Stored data
__________
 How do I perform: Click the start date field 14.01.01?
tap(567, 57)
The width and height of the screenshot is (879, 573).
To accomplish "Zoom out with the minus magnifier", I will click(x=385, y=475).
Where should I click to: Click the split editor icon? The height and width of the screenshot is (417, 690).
__________
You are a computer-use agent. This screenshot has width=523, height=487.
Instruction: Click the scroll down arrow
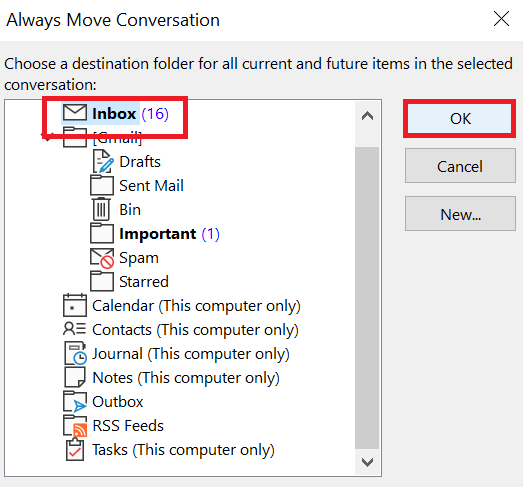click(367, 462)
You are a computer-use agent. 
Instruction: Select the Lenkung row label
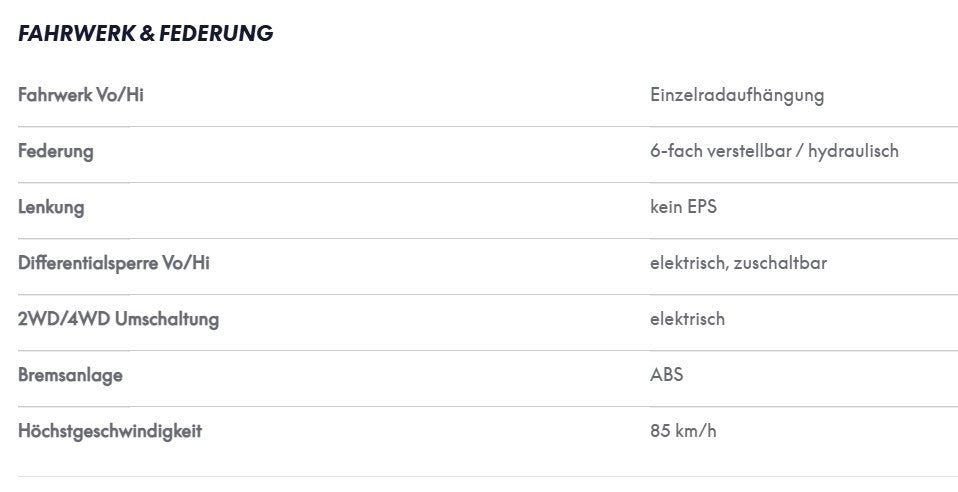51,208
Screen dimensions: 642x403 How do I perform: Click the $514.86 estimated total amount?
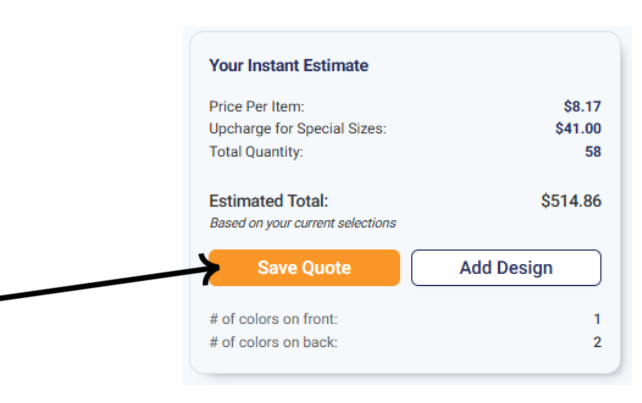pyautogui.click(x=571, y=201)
__________
Pull out each line of the records holding the string "width".

The width and height of the screenshot is (879, 573).
Where should I click to: Click the split editor icon? The height and width of the screenshot is (417, 690).
You are a computer-use agent. This screenshot has width=523, height=487.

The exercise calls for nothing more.